## The records
▼▼▼

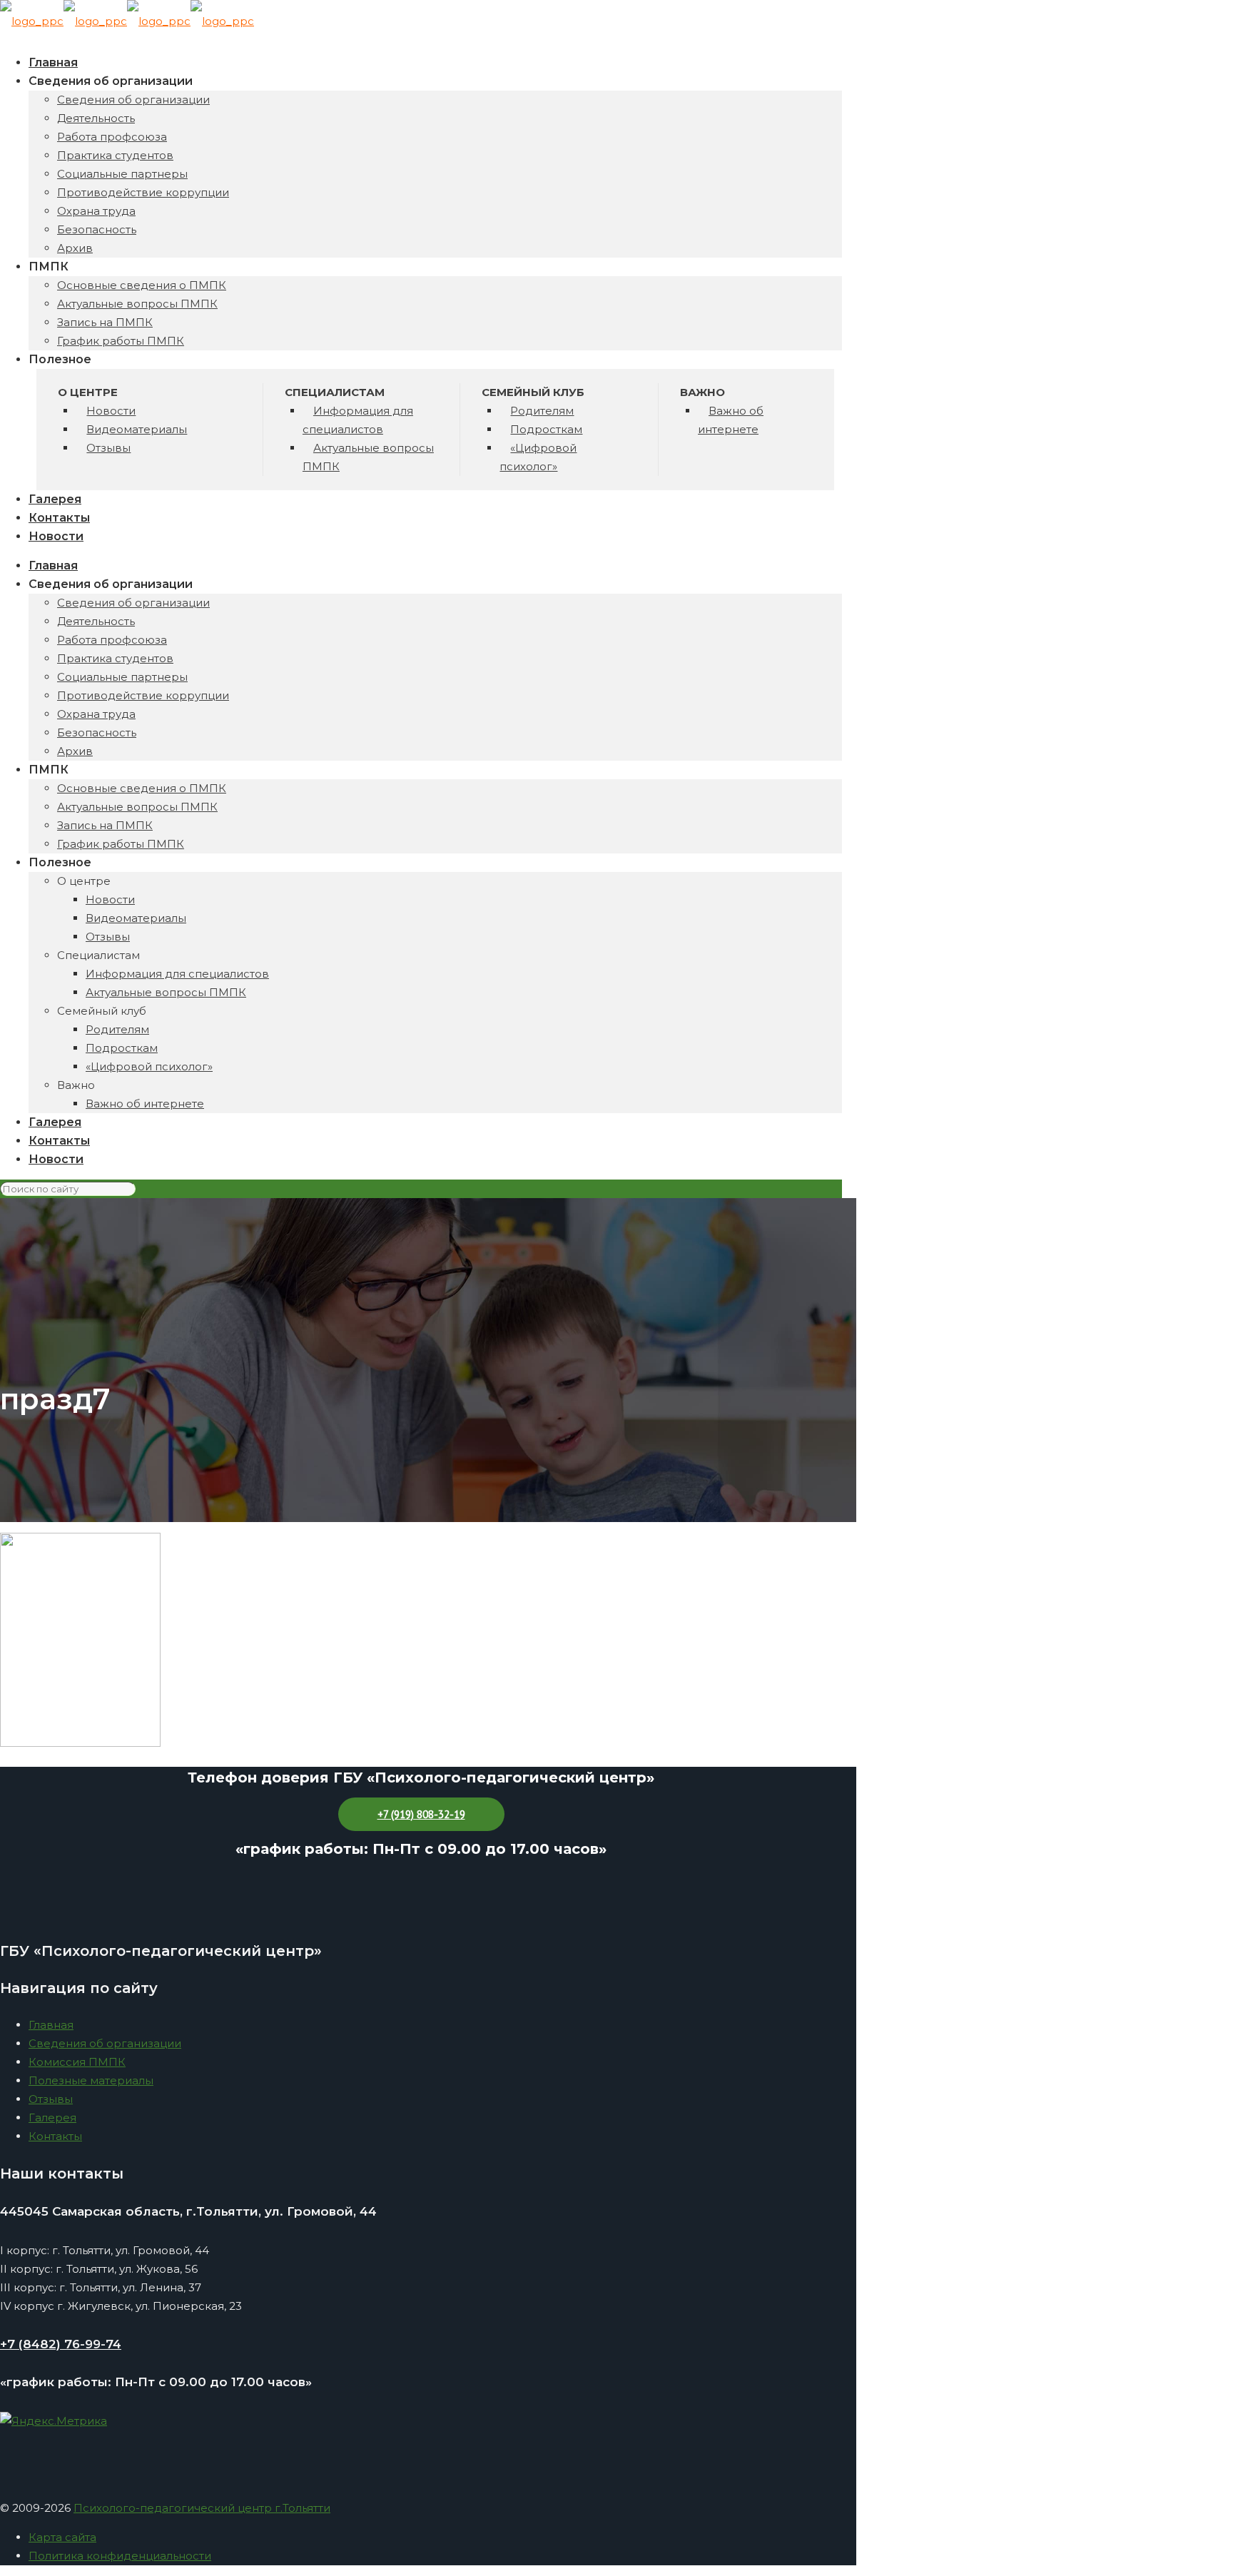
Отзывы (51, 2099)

▲▲▲
▼▼▼

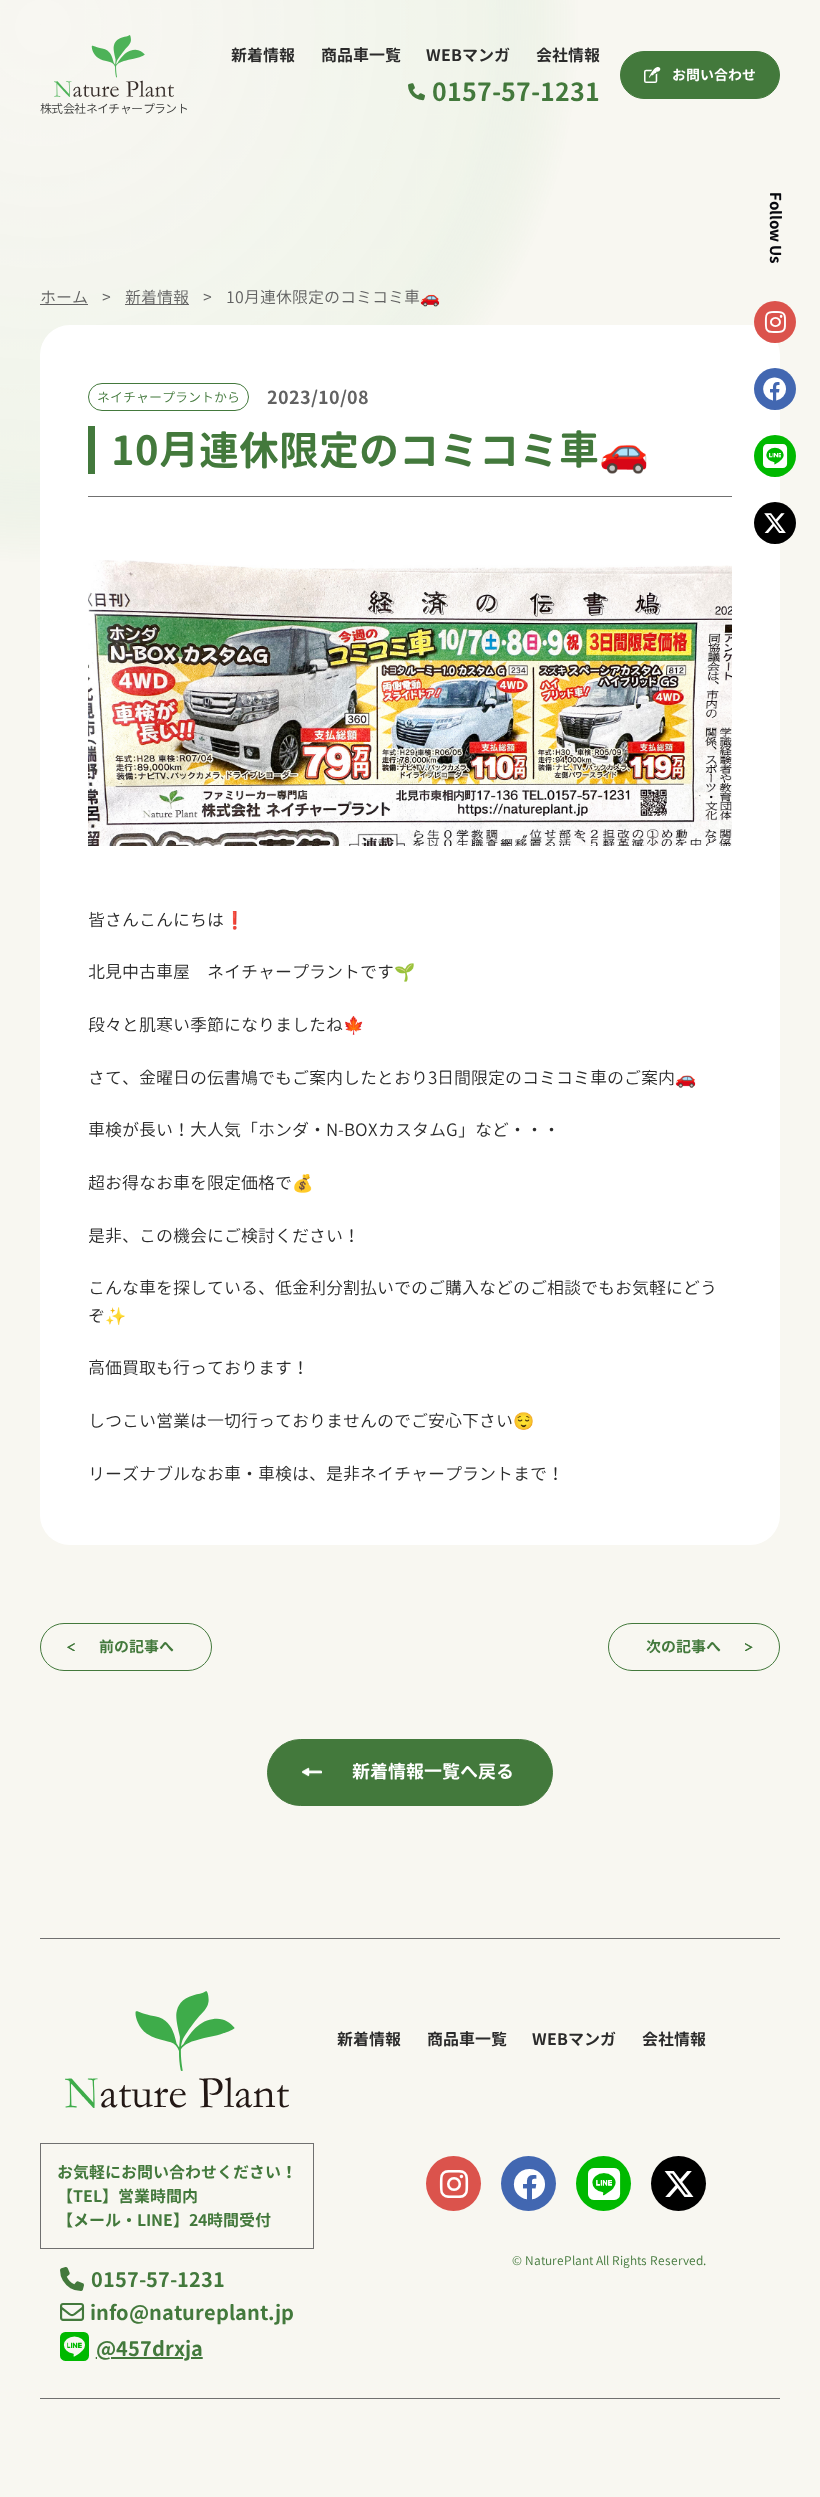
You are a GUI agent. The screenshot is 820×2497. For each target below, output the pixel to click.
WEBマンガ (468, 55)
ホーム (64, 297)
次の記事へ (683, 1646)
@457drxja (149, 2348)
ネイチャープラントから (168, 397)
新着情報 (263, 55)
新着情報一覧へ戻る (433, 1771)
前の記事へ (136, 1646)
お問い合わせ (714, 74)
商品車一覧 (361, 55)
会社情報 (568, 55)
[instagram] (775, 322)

▲▲▲

Output exactly the lines of the material above from the one containing "新着情報 (263, 55)" up to and including the one containing "[instagram] (775, 322)".

新着情報 (263, 55)
新着情報一覧へ戻る (433, 1771)
前の記事へ (136, 1646)
お問い合わせ (714, 74)
商品車一覧 (361, 55)
会社情報 (568, 55)
[instagram] (775, 322)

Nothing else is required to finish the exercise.